BRASÍLIA - A Comissão de Anistia aprovou nesta quinta a condição de anistiado político para o economista Vladimir Poleto, ex-assessor do hoje deputado Antônio Palocci (PT-SP) na Prefeitura de Ribeirão Preto. Poleto terá direito a uma indenização de R$ 13.950, equivalente a 30 salários mínimos, em reparação única, por ter sido perseguido pela direção do Banco do Brasil, numa greve em 1984, época em que era funcionário da instituição.

Poleto alegou que foi levado a pedir demissão em novembro de 1986, em plena redemocratização, perseguido por sua atuação política e sindical. Por isso, ele queria receber uma reparação mensal por ter a carreira bancária interrompida. Seus argumentos não convenceram a relatora Sueli Bellato, que negou essa parte do pedido.

"Tenho dificuldade de entender que houve perseguição política. Essa época era outra. O que o fez assinar essa demissão?", indagou Sueli Belatto em seu voto.

A reparação única foi aprovada pelo fato de Poleto ter anexado ao processo um documento sigiloso do Banco do Brasil que o apontava como "concitador de movimento subversivo". Ele ingressou no banco em janeiro de 1976 e trabalhou em São Bernardo do Campo (SP).

Poleto foi um dos responsáveis pelo aluguel de uma casa no Lago Sul da capital federal, onde a turma de Palocci realizava festas.

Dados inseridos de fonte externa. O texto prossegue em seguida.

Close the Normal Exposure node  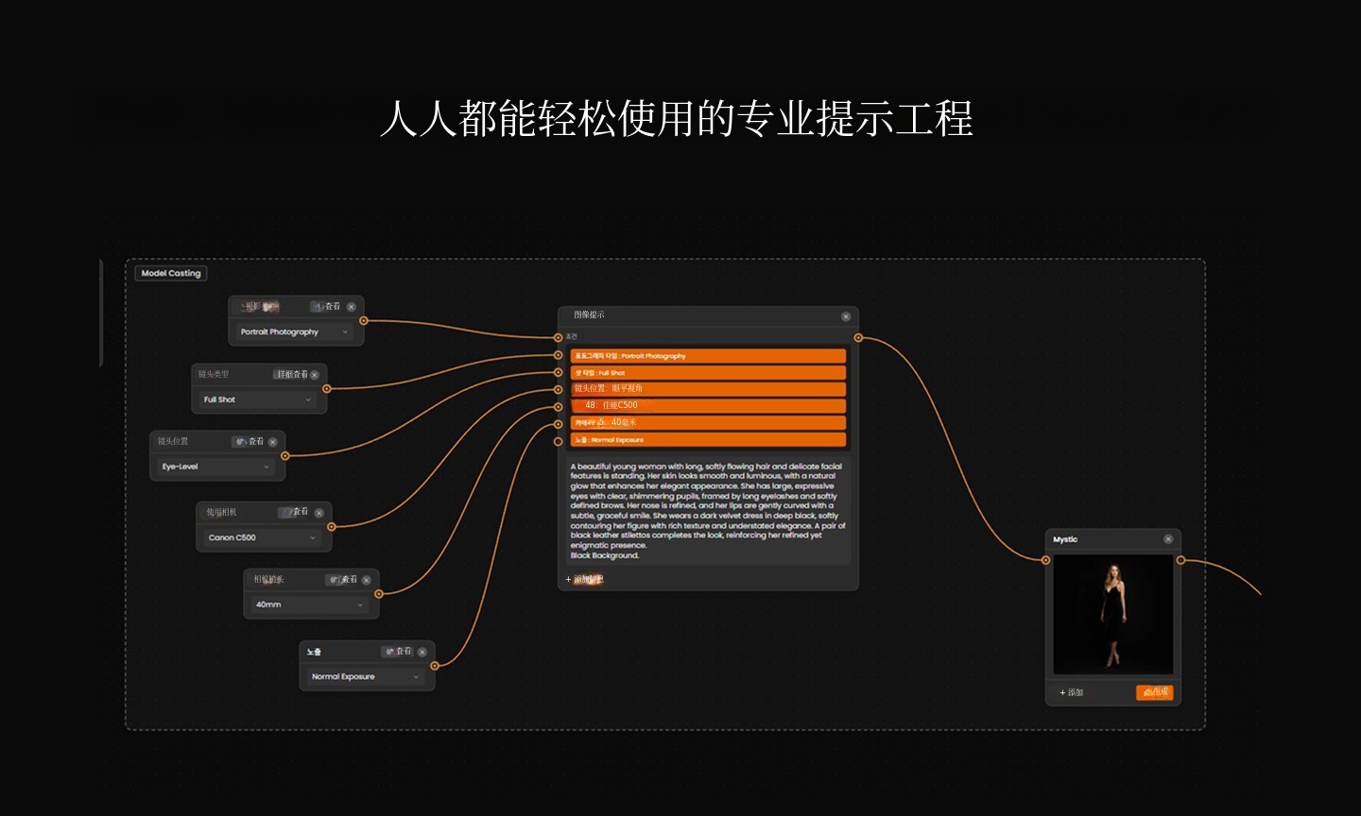[x=422, y=652]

A comissão julgou outros casos de antigos funcionários do banco, mas que atuaram contra a ditadura militar nos anos 70. A prestação mensal para os que tiveram seus casos aprovados foi de R$ 2,6 mil, com direito a retroativos.

Brizola Neto se irrita com veto a dupla indenização

Irritado com a rejeição, pela Comissão de Anistia, do pagamento de uma indenização mensal de R$ 16,9 mil à sua avó materna, Doris Daudt, o deputado federal Brizola Neto (PDT-RJ) fez uma confusão no local da reunião quarta-feira e xingou um conselheiro de "cara de pau". Doris é viúva de Alfredo Daudt, ex-piloto militar, que na época da ditadura foi cassado e perdeu o direito de exercer a profissão. Daudt e dezenas de outros pilotos na mesma situação foram anistiados em 1985. Seus familiares já recebem prestação mensal de cerca de R$ 16 mil.

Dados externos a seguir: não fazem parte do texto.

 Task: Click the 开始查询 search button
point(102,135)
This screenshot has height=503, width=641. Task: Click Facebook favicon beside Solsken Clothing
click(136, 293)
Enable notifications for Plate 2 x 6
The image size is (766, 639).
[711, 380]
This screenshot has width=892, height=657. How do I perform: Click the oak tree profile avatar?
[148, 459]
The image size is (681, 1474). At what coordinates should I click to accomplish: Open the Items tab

Brizola Neto fez um discurso no plenário contra a decisão da comissão, mas omitiu que entre os pilotos julgados estava o seu avô. A comissão revoltou-se com o comportamento do parlamentar.

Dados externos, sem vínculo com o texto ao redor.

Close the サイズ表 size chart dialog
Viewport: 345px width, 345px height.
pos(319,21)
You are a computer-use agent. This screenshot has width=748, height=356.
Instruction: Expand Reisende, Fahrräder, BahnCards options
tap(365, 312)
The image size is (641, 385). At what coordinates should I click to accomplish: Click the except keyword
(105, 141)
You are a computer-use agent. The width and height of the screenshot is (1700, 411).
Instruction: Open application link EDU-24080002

- É um deputado que usa seu cargo público para atuar em causas particulares - disse o conselheiro Edson Pistori.

O deputado disse que a comissão está mais preocupada em resguardar os interesses do erário público:

- A comissão defende também os interesses daqueles que não querem fazer valer as reparações e as indenizações de quem foi injustamente perseguido pela ditadura militar.